Et les petits pays comme Maurice regardent cette révolution avec un mélange d’excitation et d’impuissance. Car le véritable enjeu n’est peut-être même plus technologique. Il est social.
Aucun des mécanismes de redistribution envisagés n’est techniquement complexe. Ils impliquent simplement une chose : transférer une partie de la valeur captée par le capital vers le travail remplacé ou libéré par les machines.

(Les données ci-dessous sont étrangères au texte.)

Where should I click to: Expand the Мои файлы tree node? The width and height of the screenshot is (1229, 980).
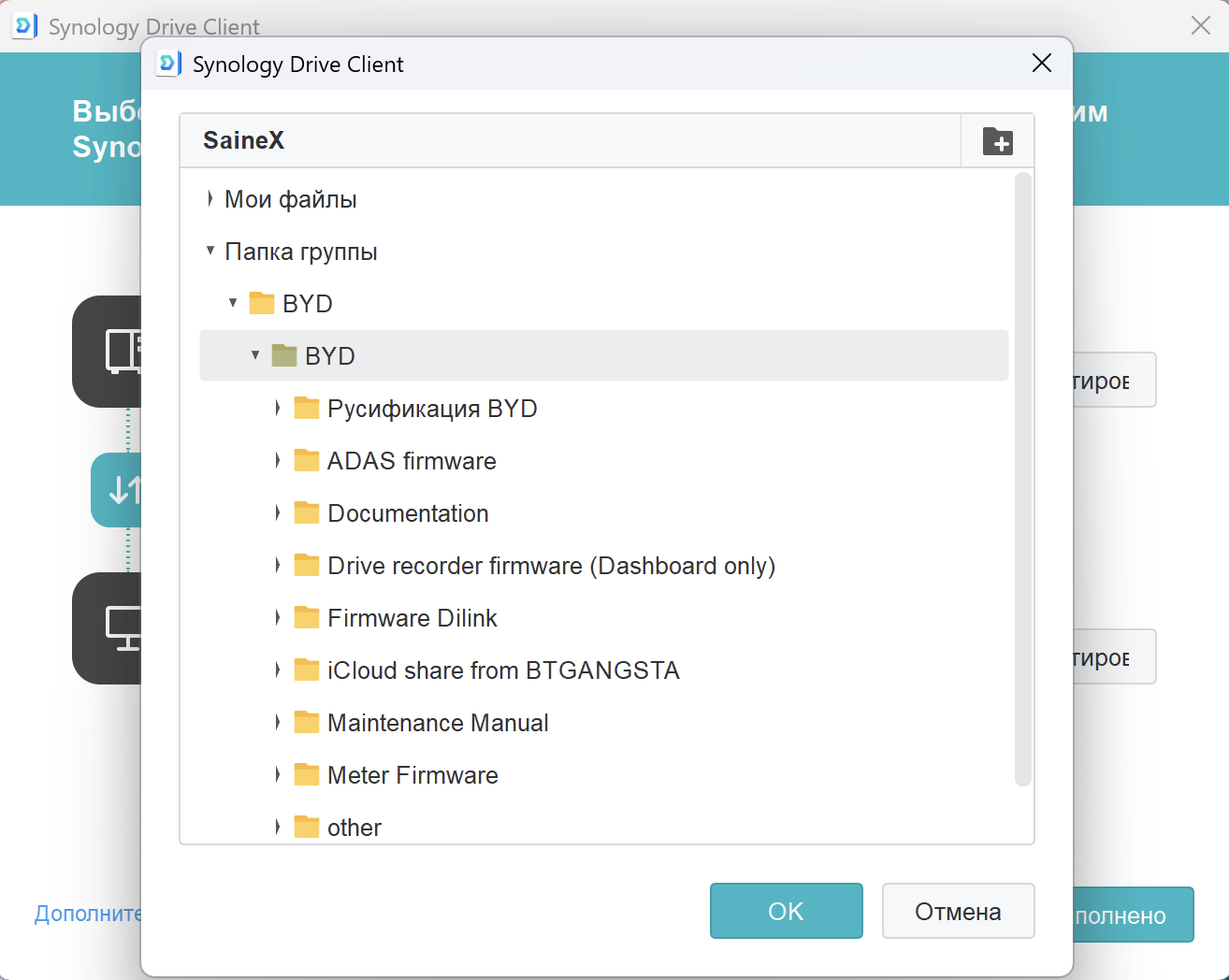(210, 199)
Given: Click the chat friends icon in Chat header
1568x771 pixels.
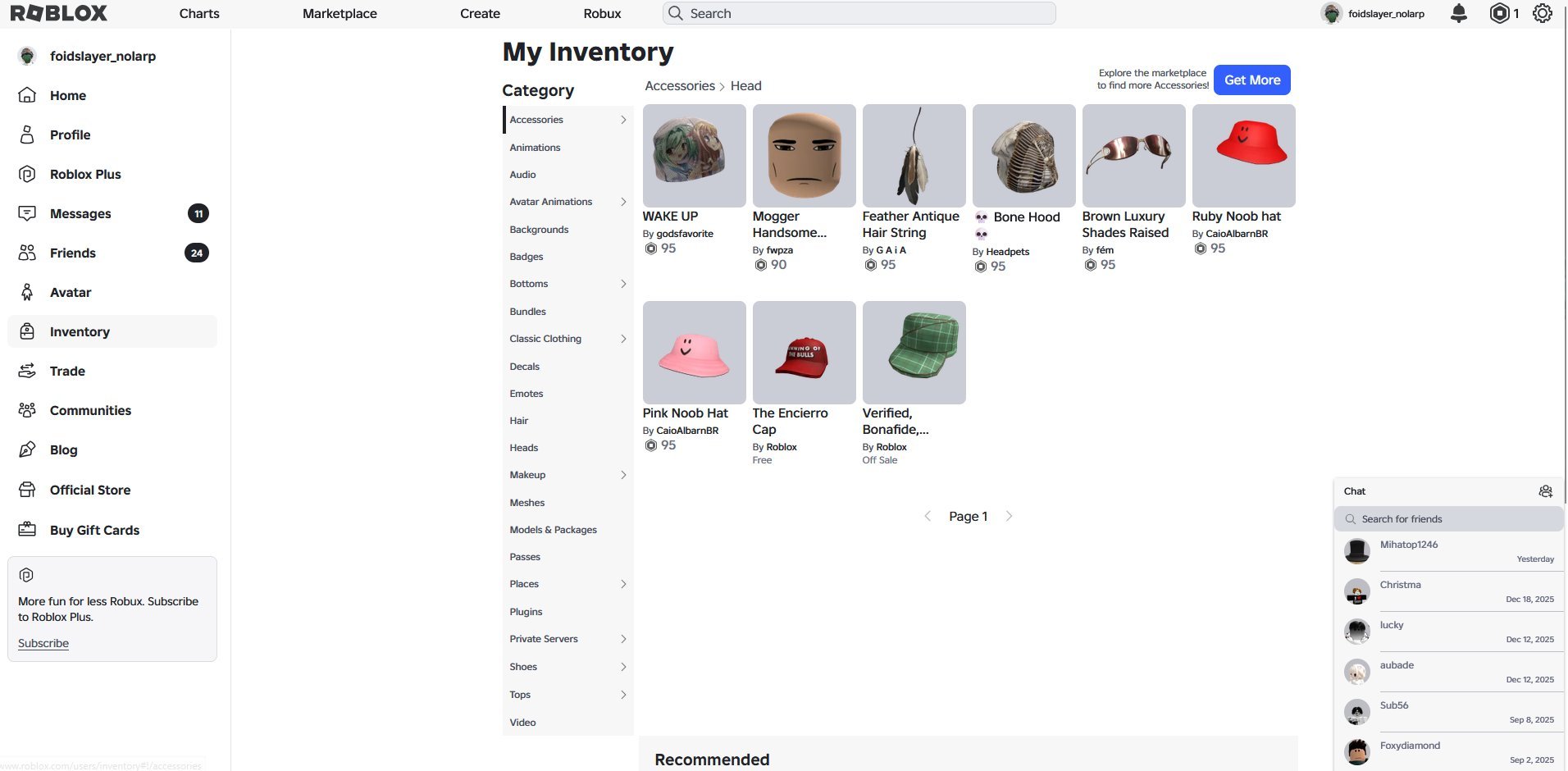Looking at the screenshot, I should 1546,491.
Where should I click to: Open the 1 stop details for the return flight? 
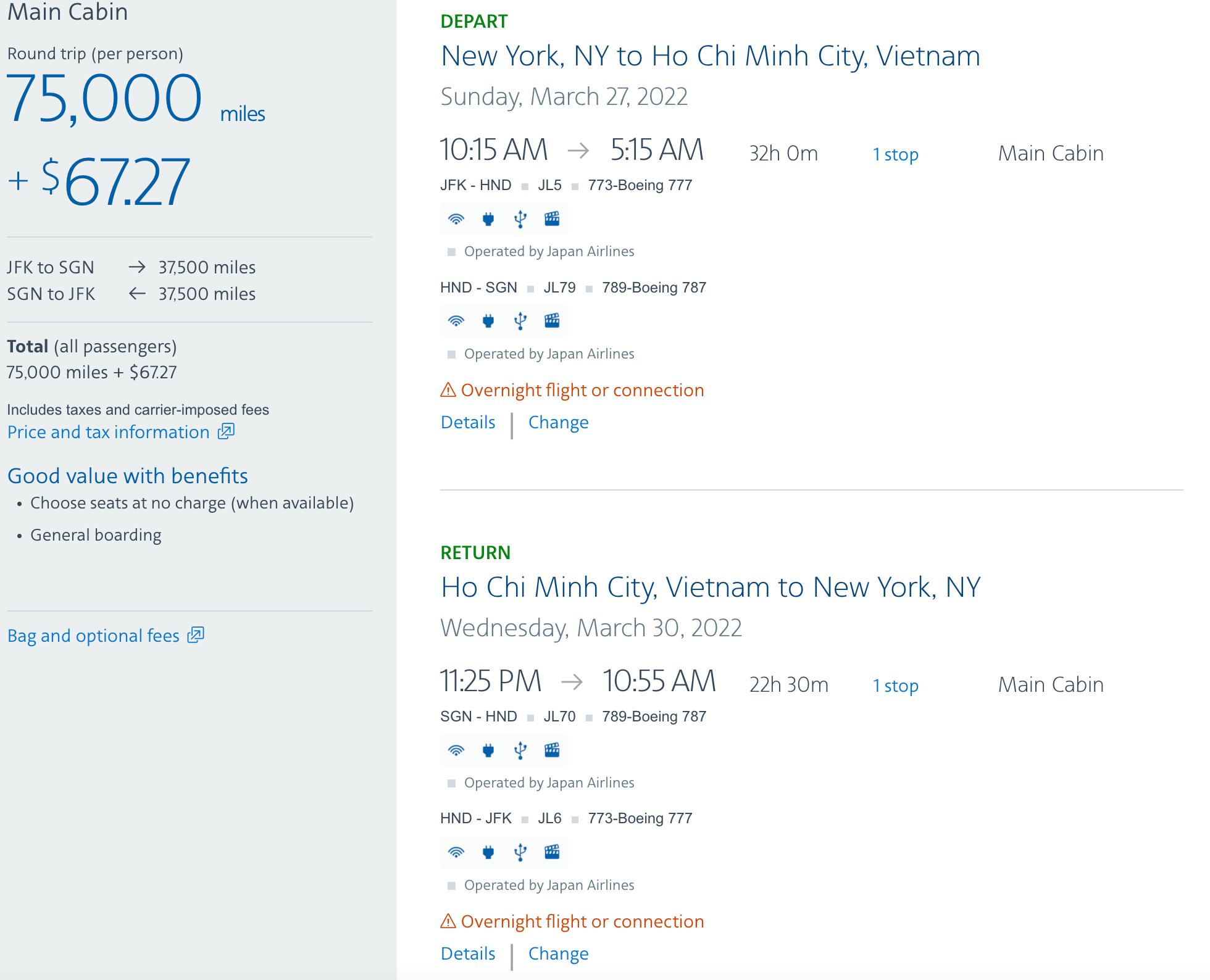(895, 686)
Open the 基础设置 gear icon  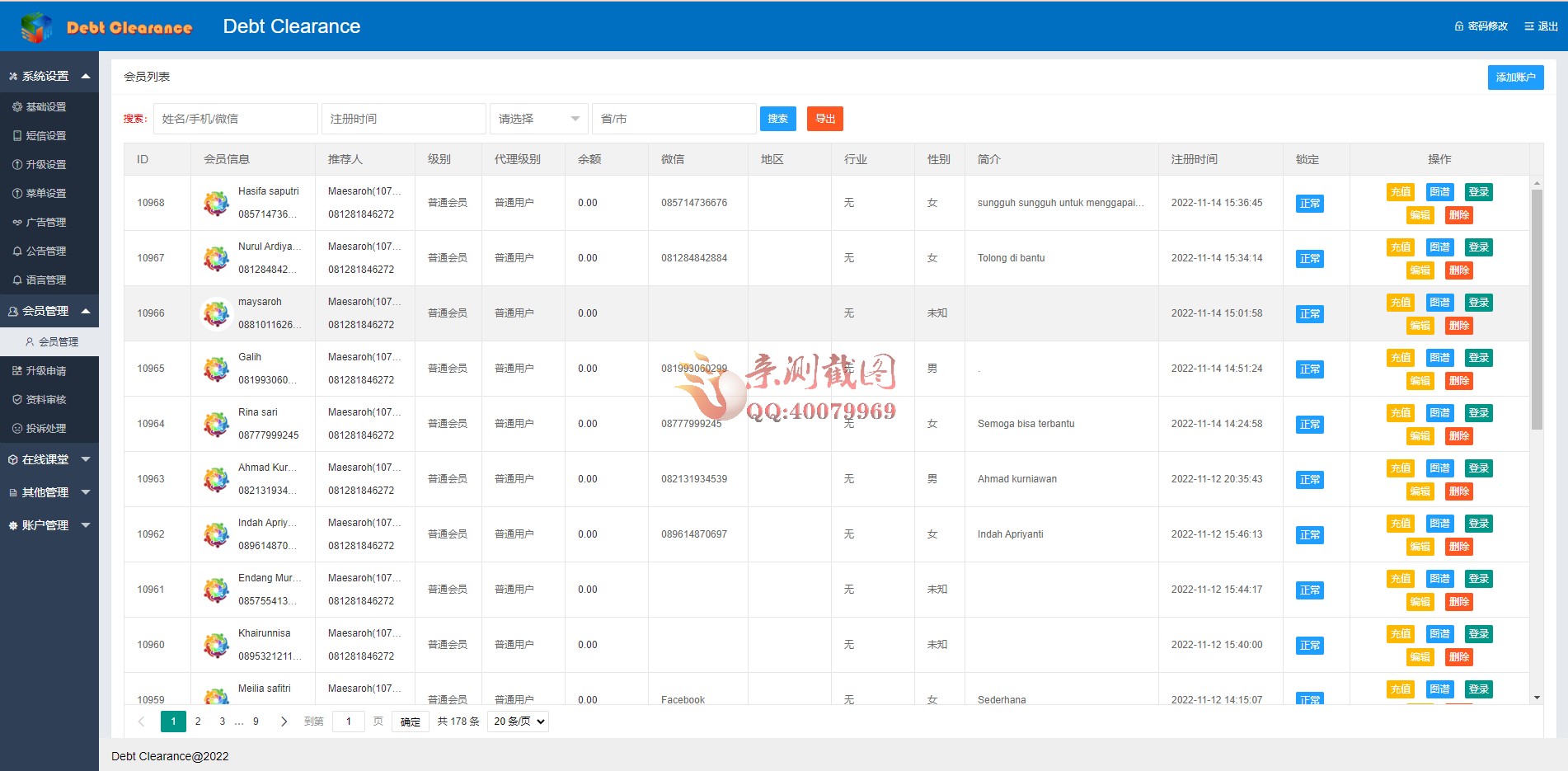pyautogui.click(x=16, y=106)
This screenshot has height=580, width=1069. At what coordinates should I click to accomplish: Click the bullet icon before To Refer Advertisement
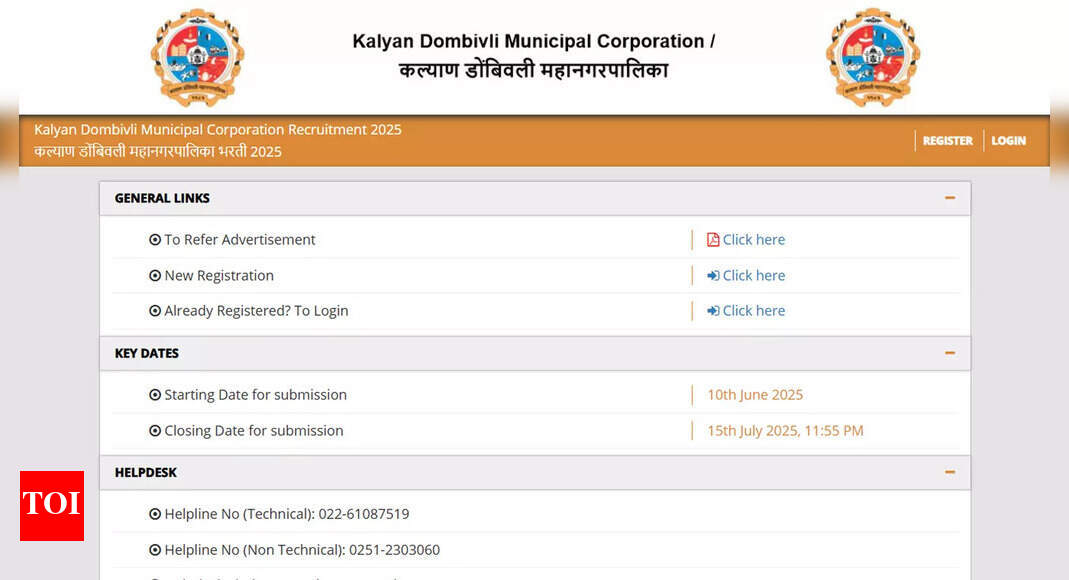(x=155, y=240)
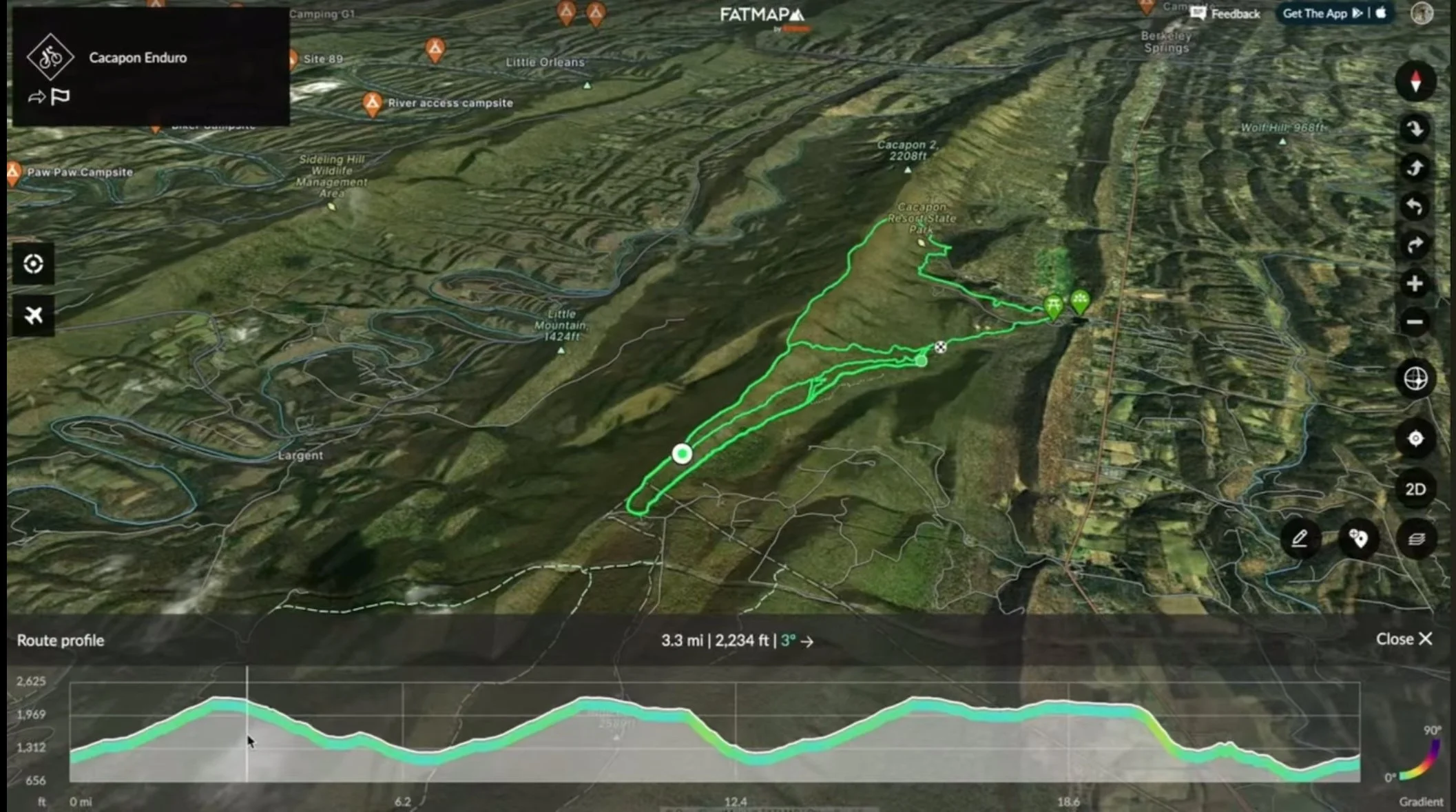
Task: Tilt the camera view upward
Action: 1415,167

Or, les détenteurs des grandes IA sont aujourd’hui une poignée d’entreprises mondiales dotées d’un pouvoir d’influence sans précédent dans l’histoire économique.
Le scénario noir n’est donc pas l’IA qui remplace l’humain. C’est l’IA qui remplace l’humain sans redistribution, avec des gouvernements trop faibles – ou trop captifs – pour imposer le partage. On aurait alors le pire de la Rome antique : l’oisiveté forcée d’une masse sans ressources. Une société privée de travail mais aussi privée de dignité ne philosophe pas, elle survit.
Et pourtant, il faut aussi oser voir une autre possibilité. Celle où la technologie libère du temps humain au lieu de détruire simplement des revenus. Celle où le progrès sert enfin autre chose que la seule valorisation boursière.
La technologie, en elle-même, ne décide rien. Elle n’est ni notre sauveur ni notre bourreau. Ce qui décidera, c’est la qualité du contrat social que nous saurons écrire pendant qu’elle se déploie. Un contrat qui dirait enfin clairement : la richesse produite par l’IA appartient aussi à tous, parce qu’elle est bâtie sur le savoir collectif de l’humanité.
Mais au milieu de cette fascination mondiale pour l’IA, il ne faudra jamais oublier l’IH : l’intelligence humaine. Le vrai défi n’est pas de construire des machines capables de penser. Il sera de préserver des humains capables de juger, de créer, de douter, de ressentir – et surtout de rester maîtres des machines qu’ils auront inventées.